イタリア中部(ローマから350キロ、ミラノから330キロ)の小高い丘に位置しているサンマリノ共和国という国がある。その面積が61平方キロであるから、まさしく「小高い丘に位置している」といえるほどの超小国で、人口もわずかに3万人ほどである。
日本外務省によるサンマリノ共和国についての説明によれば、「4世紀初頭、ローマ皇帝によるキリスト教徒迫害を逃れるため、マリーノという石工がこの地にたてこもり、信徒を集め共同体を作ったのが建国の伝説とされている。中世にも天然の要塞を利用し外敵の侵入を防ぎ、自由と独立を守り続けた」。
実際に、「小高い丘」というよりむしろ、絶壁に囲まれた「天然の要塞」と言ったほうが、サンマリノの印象に近いかもしれない。
このサンマリノ共和国では、他のEU諸国と同様にユーロが導入されて、流通している。通常(例えば、筆者自身の講義の中でも)、ユーロ導入国は、現在、EU15カ国(ベルギー、ドイツ、アイルランド、ギリシャ、スペイン、フランス、イタリア、キプロス、ルクセンブルク、マルタ、オランダ、オーストリア、ポルトガル、スロベニア、フィンランド)、そして、2009年1月1日からスロバキアが加わって、EU16カ国と説明をされることが多い。しかし、実は、このサンマリノ共和国のほか、モナコ、バチカン市国の超小国においても、ユーロが流通しているのである。したがって、正確には、現在、(EU15カ国+超小国3カ国=)18カ国においてユーロが流通していると言わなければならない。

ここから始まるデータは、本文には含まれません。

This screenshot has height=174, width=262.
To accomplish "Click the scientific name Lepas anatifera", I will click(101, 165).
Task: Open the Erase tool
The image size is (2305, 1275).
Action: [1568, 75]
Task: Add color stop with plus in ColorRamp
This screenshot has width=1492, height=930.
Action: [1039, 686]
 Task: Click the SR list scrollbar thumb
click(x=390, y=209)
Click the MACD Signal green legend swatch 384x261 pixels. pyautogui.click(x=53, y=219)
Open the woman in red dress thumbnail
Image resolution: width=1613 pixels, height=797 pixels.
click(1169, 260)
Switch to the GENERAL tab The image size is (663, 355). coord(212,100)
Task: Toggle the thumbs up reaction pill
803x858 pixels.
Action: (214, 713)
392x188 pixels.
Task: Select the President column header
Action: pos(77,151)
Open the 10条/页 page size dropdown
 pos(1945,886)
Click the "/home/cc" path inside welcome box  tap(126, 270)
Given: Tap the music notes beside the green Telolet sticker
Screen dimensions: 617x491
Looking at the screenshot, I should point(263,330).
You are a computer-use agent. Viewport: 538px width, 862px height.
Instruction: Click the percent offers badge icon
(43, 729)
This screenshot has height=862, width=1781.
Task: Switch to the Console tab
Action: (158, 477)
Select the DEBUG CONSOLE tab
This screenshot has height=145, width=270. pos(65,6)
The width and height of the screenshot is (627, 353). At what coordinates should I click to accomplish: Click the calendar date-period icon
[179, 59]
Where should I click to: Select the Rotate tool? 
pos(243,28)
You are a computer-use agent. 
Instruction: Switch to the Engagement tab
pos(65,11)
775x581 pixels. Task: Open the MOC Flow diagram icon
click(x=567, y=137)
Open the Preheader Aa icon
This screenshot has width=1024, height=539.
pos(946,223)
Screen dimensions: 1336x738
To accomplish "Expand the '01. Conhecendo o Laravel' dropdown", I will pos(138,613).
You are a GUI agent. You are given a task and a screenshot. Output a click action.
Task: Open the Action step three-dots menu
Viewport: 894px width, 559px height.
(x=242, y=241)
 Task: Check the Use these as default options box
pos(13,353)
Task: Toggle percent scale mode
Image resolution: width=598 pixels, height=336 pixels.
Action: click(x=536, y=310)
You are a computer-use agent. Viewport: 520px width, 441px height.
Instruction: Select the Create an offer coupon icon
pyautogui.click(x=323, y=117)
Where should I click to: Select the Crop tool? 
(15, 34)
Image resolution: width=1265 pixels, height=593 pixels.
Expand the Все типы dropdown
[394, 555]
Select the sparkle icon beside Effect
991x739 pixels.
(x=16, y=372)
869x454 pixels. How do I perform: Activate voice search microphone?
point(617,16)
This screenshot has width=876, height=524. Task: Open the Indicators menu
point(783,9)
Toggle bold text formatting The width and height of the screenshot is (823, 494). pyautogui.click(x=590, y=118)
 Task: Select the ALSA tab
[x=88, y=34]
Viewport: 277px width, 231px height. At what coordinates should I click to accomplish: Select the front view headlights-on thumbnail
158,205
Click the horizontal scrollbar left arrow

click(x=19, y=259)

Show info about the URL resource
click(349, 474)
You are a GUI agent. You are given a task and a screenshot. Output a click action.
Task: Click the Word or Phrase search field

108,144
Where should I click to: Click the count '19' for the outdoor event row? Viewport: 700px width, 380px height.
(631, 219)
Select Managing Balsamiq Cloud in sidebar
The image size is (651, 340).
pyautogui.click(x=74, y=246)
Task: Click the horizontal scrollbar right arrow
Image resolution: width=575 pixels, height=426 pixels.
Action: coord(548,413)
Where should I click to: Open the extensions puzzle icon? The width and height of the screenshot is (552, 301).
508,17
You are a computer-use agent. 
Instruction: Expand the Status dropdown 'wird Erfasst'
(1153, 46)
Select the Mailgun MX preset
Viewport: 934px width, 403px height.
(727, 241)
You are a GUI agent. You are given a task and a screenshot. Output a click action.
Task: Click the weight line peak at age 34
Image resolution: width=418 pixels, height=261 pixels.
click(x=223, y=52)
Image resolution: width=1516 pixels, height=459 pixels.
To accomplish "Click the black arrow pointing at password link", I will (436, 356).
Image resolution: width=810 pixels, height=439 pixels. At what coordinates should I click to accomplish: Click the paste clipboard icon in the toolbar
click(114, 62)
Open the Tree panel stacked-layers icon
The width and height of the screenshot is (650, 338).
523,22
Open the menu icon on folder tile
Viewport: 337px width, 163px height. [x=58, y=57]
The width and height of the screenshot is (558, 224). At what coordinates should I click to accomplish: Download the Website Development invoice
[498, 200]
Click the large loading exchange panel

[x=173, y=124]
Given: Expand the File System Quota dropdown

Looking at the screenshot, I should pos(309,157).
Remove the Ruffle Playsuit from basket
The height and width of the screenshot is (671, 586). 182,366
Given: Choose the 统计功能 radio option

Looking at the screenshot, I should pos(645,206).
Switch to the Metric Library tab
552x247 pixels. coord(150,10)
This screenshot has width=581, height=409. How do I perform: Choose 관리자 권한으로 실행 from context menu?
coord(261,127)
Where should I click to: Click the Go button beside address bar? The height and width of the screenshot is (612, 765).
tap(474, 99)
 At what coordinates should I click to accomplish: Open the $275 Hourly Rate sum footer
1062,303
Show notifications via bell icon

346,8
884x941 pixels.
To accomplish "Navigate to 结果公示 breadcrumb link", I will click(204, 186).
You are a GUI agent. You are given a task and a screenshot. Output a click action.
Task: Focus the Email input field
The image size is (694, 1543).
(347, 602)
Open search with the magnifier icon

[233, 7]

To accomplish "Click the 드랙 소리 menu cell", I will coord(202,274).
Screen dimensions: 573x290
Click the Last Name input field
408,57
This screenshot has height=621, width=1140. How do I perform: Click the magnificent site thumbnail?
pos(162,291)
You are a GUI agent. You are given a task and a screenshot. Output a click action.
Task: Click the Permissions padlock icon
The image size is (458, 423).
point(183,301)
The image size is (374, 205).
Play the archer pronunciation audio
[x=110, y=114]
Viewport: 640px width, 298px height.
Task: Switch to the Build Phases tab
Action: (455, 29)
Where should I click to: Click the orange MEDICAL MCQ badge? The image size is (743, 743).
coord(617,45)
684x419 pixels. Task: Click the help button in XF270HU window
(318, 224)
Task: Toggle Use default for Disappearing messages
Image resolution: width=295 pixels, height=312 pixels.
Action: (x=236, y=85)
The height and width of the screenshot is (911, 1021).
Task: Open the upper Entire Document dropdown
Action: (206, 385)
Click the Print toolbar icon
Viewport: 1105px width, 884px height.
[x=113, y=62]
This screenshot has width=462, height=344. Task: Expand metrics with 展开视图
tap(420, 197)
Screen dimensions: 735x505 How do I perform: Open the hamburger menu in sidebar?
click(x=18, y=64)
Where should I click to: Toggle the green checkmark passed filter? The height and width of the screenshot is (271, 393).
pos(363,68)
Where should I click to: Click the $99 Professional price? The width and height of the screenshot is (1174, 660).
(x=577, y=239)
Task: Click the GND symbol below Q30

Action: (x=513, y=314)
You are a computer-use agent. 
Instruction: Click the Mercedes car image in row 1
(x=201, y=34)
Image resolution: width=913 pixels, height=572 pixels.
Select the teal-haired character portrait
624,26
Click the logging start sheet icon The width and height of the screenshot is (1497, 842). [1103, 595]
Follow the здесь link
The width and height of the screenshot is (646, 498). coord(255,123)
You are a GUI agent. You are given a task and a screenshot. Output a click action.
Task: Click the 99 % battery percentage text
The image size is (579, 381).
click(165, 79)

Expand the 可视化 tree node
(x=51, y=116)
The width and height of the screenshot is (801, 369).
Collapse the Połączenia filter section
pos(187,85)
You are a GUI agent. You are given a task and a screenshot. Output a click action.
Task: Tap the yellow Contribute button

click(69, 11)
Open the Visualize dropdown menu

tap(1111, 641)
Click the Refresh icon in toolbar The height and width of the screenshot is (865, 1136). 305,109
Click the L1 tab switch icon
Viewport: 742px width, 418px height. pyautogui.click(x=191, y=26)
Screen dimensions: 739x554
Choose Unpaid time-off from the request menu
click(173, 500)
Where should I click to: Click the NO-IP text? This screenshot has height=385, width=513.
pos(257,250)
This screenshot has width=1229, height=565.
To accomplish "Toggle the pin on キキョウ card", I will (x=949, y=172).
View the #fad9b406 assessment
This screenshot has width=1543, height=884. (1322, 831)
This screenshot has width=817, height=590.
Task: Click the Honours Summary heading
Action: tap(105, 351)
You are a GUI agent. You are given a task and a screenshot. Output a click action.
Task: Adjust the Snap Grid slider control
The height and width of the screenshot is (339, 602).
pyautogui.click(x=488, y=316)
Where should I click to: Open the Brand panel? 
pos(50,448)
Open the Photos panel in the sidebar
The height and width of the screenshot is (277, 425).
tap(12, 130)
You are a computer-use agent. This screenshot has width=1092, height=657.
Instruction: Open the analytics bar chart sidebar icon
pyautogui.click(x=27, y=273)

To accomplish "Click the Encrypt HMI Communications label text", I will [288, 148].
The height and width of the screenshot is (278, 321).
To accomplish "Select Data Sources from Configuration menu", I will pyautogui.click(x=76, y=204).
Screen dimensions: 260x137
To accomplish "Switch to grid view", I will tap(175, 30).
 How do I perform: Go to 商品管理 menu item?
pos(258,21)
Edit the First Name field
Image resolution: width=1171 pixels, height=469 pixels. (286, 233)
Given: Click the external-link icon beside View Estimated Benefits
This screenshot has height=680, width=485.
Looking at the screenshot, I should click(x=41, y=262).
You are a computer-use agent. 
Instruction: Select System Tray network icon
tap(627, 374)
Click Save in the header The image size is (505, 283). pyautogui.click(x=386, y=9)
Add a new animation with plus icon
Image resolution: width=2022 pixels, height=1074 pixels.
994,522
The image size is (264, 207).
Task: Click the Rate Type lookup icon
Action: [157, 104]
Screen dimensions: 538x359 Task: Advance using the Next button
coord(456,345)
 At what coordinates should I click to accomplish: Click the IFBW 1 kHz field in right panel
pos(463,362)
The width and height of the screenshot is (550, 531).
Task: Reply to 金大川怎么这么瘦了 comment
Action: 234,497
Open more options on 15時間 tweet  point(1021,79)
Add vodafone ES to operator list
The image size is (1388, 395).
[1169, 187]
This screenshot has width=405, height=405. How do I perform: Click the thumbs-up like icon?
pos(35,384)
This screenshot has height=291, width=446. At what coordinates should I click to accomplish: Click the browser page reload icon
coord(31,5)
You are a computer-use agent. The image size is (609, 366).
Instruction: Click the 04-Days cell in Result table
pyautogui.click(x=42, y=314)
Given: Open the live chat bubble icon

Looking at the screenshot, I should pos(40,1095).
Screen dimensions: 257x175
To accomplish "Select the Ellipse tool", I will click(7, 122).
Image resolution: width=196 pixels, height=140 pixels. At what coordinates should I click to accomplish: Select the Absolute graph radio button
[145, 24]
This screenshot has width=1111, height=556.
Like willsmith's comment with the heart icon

ご存じの方も多いかと思うが、ユーロの硬貨の表側にはEUの地図が描かれているのに対して、その裏側には、国によって異なる図柄が描かれている。国際通貨を研究している筆者としては、訪れた先の国でお釣りとして手にした通貨を集めることを楽しみにしている。ユーロが導入されることが決まった当初は、欧州各国通貨の種類が減って、欧州へ訪れる楽しみが半減するかと落胆していたが、ユーロ硬貨の裏側の図柄が国によって異なることを知って、欧州各国を訪れることの楽しみはそのまま維持されている。もちろん、サンマリノ共和国を訪れる機会があれば、是非ともサンマリノ共和国で買い物をして、お釣りとしてSAN MARINOと刻印されたユーロ硬貨を手にして、筆者のコレクションを増やしたいと思っていた。
ところが、サンマリノ共和国を実際に訪れる機会に恵まれた際に、何度も何度も買い物をしたものの、買い物して受け取るお釣りのユーロ硬貨は、SAN MARINOと刻印されたユーロ硬貨ではなく、レオナルド・ダ・ビンチが描いた図柄のイタリアのユーロ硬貨ばかりであった。結果として、レオナルド・ダ・ビンチの描いた図柄のユーロ硬貨が財布にたまりにたまるだけであった。そんななか、サンマリノの街のなかで、切手や硬貨のコレクションのショップを見つけた。サンマリノ共和国の昔の硬貨でもないかとそのショップを覗いてみると、昔の硬貨もあったが、それよりも目を引いたのは、SAN MARINOと刻印されたユーロ硬貨であった。